### Supplied information ###
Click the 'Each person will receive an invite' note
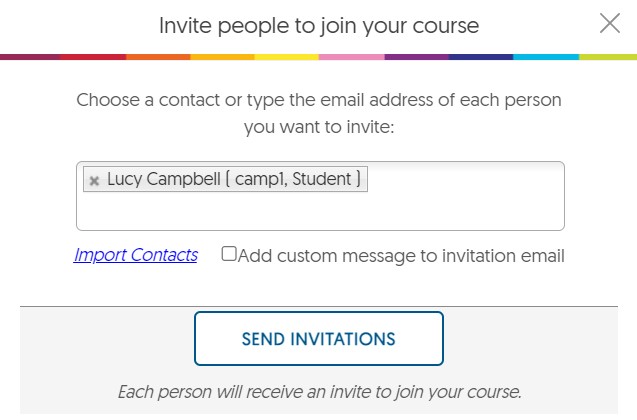 pyautogui.click(x=319, y=391)
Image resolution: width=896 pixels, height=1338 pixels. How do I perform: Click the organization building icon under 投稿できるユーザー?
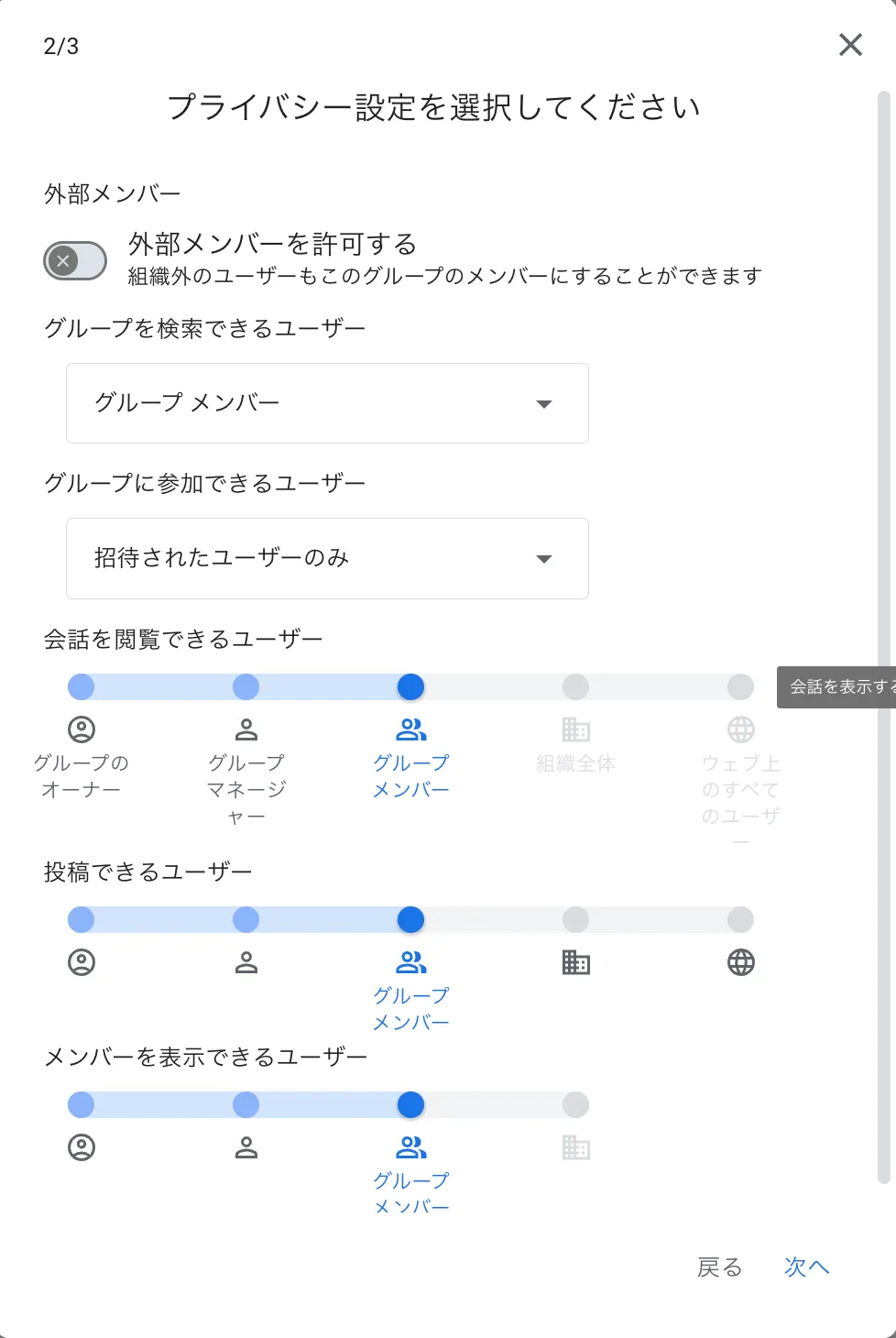(576, 962)
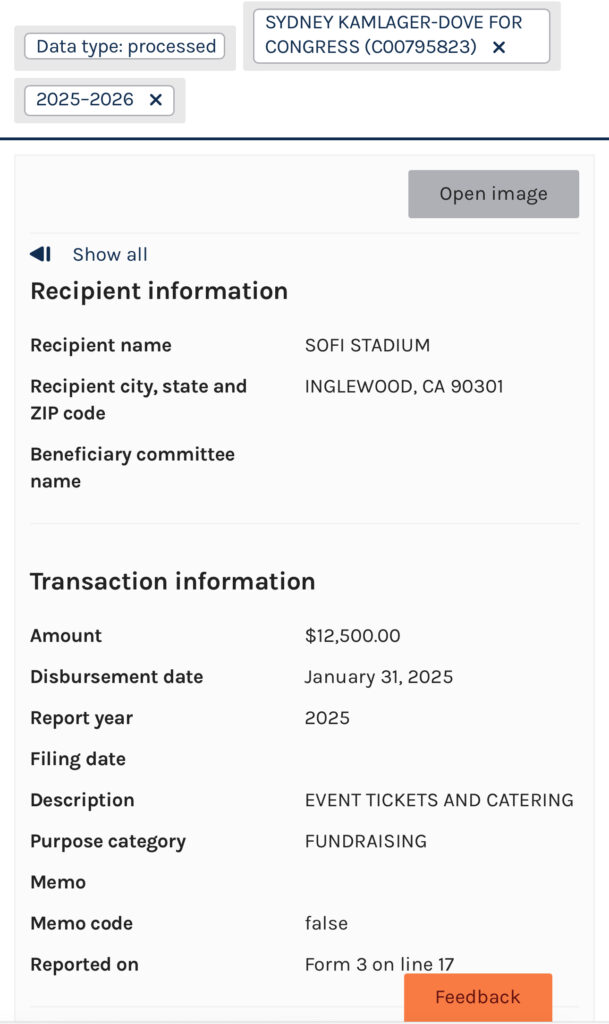Click the report year 2025 value
609x1024 pixels.
tap(327, 718)
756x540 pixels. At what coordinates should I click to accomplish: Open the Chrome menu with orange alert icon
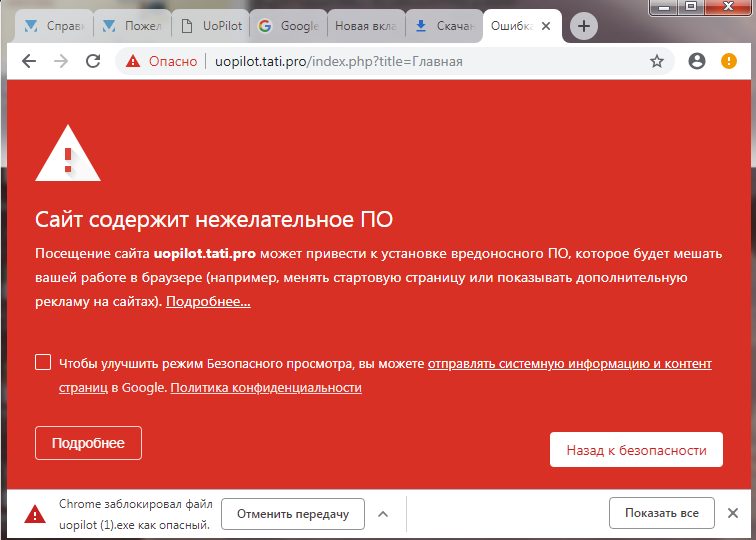click(x=729, y=61)
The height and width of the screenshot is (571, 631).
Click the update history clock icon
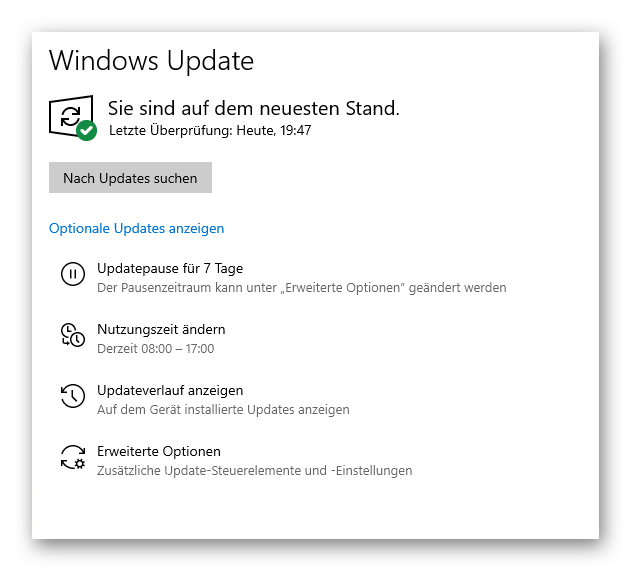73,396
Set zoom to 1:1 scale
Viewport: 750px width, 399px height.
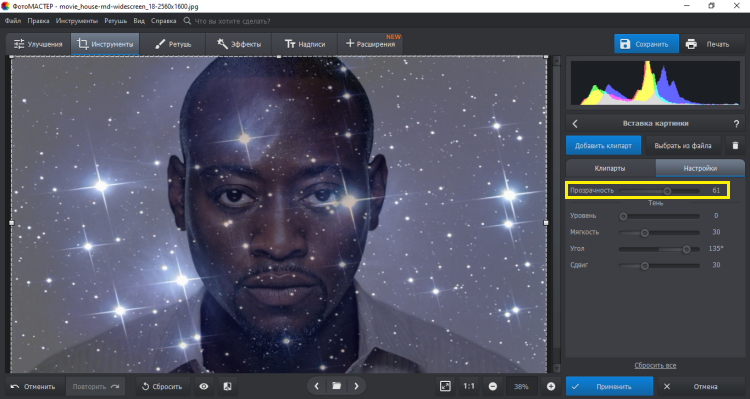click(469, 386)
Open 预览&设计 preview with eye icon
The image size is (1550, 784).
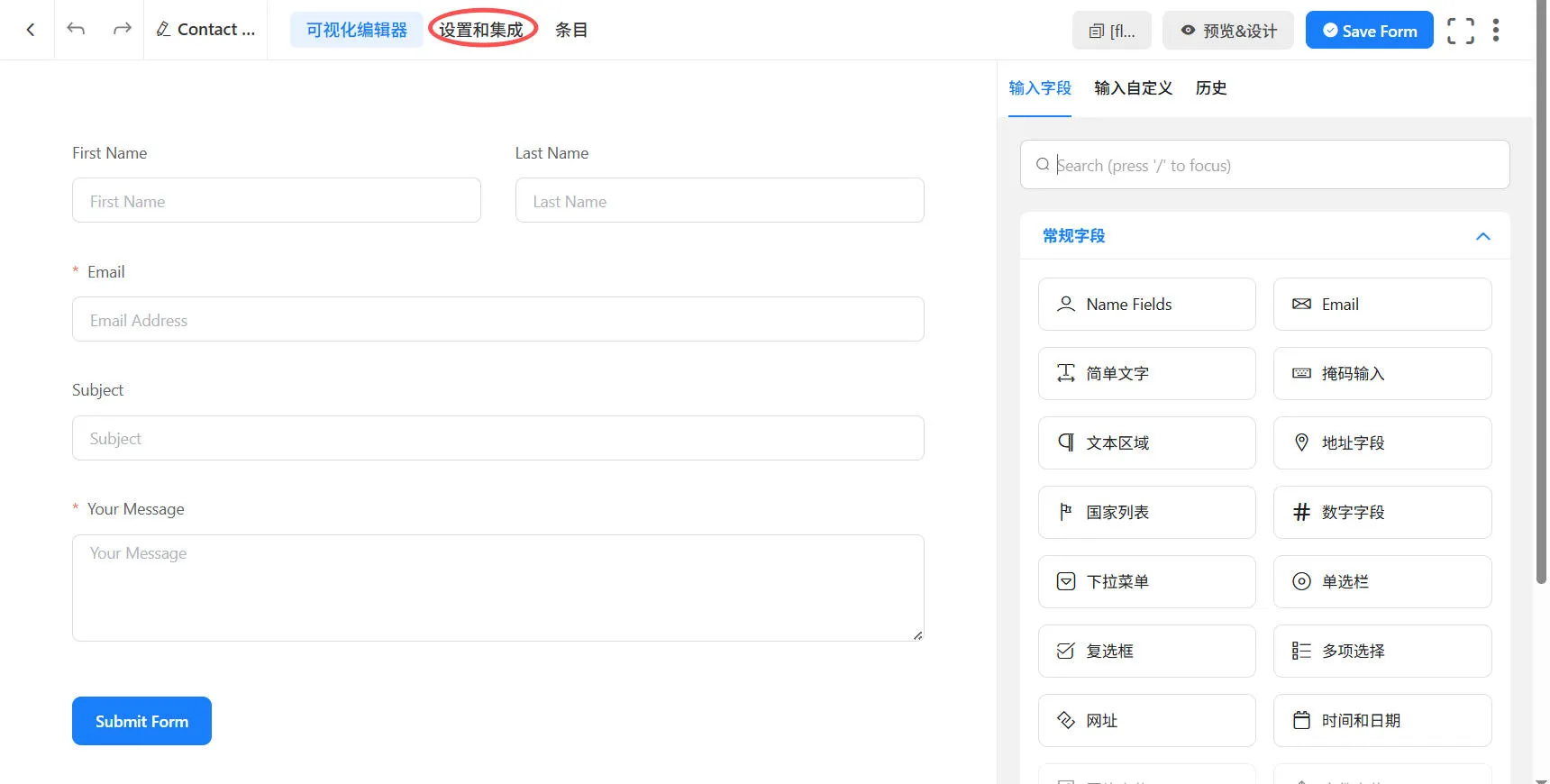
###
- _Problem to work on_
The answer consists of the records repeated exactly, without any images.

- _Task response_
Click the 'Each person will receive an invite' note
 pyautogui.click(x=319, y=391)
Image resolution: width=896 pixels, height=1338 pixels. How do I perform: Click the organization building icon under 投稿できるユーザー?
(576, 962)
Click the report year 2025 value
609x1024 pixels.
tap(327, 718)
756x540 pixels. At what coordinates should I click to accomplish: Open the Chrome menu with orange alert icon
click(x=729, y=61)
The height and width of the screenshot is (571, 631).
Click the update history clock icon
73,396
Set zoom to 1:1 scale
Viewport: 750px width, 399px height.
click(469, 386)
Open 预览&设计 preview with eye icon
The image size is (1550, 784).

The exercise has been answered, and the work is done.